Al termine della costruzione i vescovi giapponesi si ritrovano di nuovo di fronte al "fatto compiuto" neocatecumenale. Si aspettavano la chiusura della vecchia sede in affitto (costoso affitto), scoprono che il neocatecumenalismo ha costruito una nuova sede a loro insaputa. Scoprono che Fukahori era venuto meno alla parola data (inventandosi un alibi a posteriori sulla "libertà dei singoli vescovi" e sulla presunta "volontà del Papa" fabbricata nella visita ad limina, alibi evidentemente suggeritigli dal solito grosso super-catechista: i kikolatri sono talmente avvezzi alla menzogna e all'inganno, che chiedono ai vescovi di mentire e ingannare per difendere gli interessi della setta). Ma la notizia trapela e la sporca faccenda del seminario neocatecumenale diventa di pubblico dominio fra i cattolici giapponesi. (Taniguchi afferma pure che "almeno 4 o 5 vescovi" non erano ostili, il che ci fa pensare che sia ben possibile che siano stati oliati e rabboniti dai kikolatri, per creare divisione fra i vescovi giapponesi, quanta ne basterebbe per derubricare la discussione a una questione di opinioni; in questo dobbiamo riconoscere che i kikolatri sono eccellenti nella pianificazione dei dettagli, sanno già che le loro furbate e le loro perfidie verranno riconosciute come tali, e quindi si premuniscono corrompendo e "oliando" per difenderle).

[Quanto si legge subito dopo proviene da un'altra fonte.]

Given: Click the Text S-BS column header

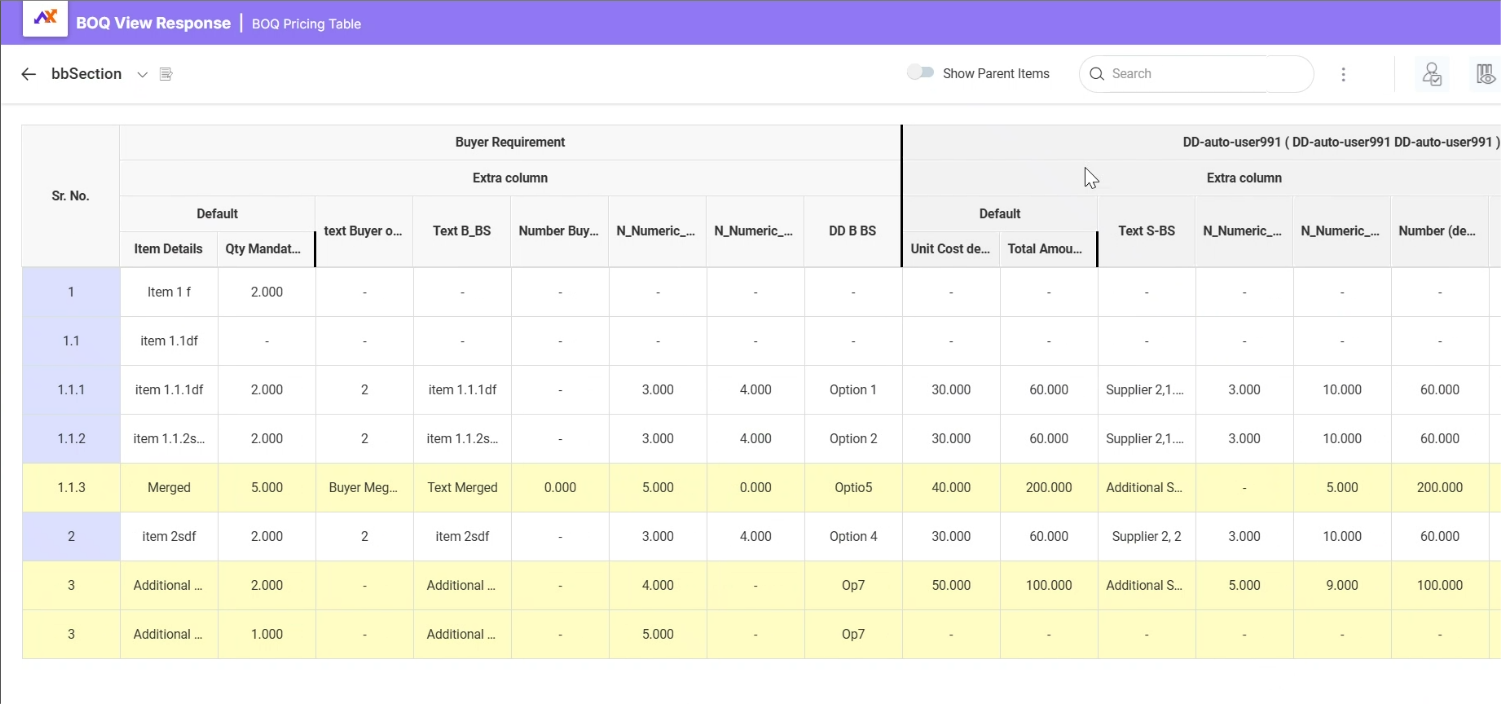Looking at the screenshot, I should pyautogui.click(x=1146, y=231).
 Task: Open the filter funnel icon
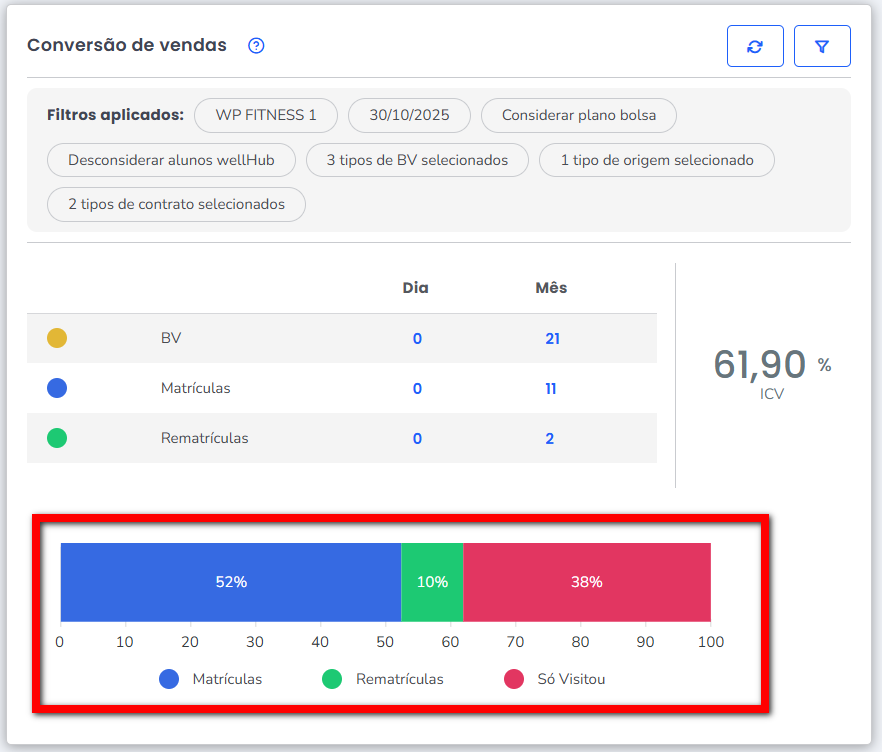pos(822,46)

Il presbikiko giapponese non può non menzionare il fatto che due laici della diocesi querelarono il vescovo Fukahori ma si guarda bene dal chiarire il vero motivo. Il motivo, di cui parlammo sul nostro blog già molti anni fa è che Fukahori nelle sue lettere pastorali del 2000-2001 li aveva pubblicamente diffamati (nel Cammino funziona sempre così, ti fanno l'omelia "contro", ti fanno la lettera pastorale "contro", facendo pure nomi e cognomi), per cui lo avevano denunciato anche in sede civile.
Riguardo all'evoluzione della denuncia, Taniguchi ricama molto sulle già poco credibili favolette insinuando che i due querelanti fossero "molto litigiosi" e che in passato avessero portato avanti altre querele (nel Cammino infatti si sconsiglia fortemente di querelare per difendersi, "Non Resistete Al Male"...). Ma l'argomento "molte querele", anche se fosse vero, non implicherebbe automaticamente che sei "litigioso": potresti benissimo aver avuto validi motivi ogni volta. Specialmente nella querela più recente. Taniguchi menziona poi il rischio che il caso venisse portato avanti fino all'equivalente giapponese della Cassazione, con un'escalation legale che la conferenza episcopale giapponese certamente non avrebbe gradito: dobbiamo dedurre che la vera paura di Taniguchi e dei neocatecumenali fosse invece veder attivarsi un pubblico dibattito sulle porcate neocatecumenalizie (immaginate che spasso se un telegiornale menziona l'obbligatorietà della "decima" o le confessioni pubbliche), o che ci fossero altri sconcertanti segretucci da mantenere (l'edificio non era del tutto a norma? il giro di soldi non era del tutto limpido? i debiti inflitti alla diocesi non erano del tutto giustificati? e le comunità neocatecumenali non avevano esattamente rendicontato le "decime" e raccolte fondi?...).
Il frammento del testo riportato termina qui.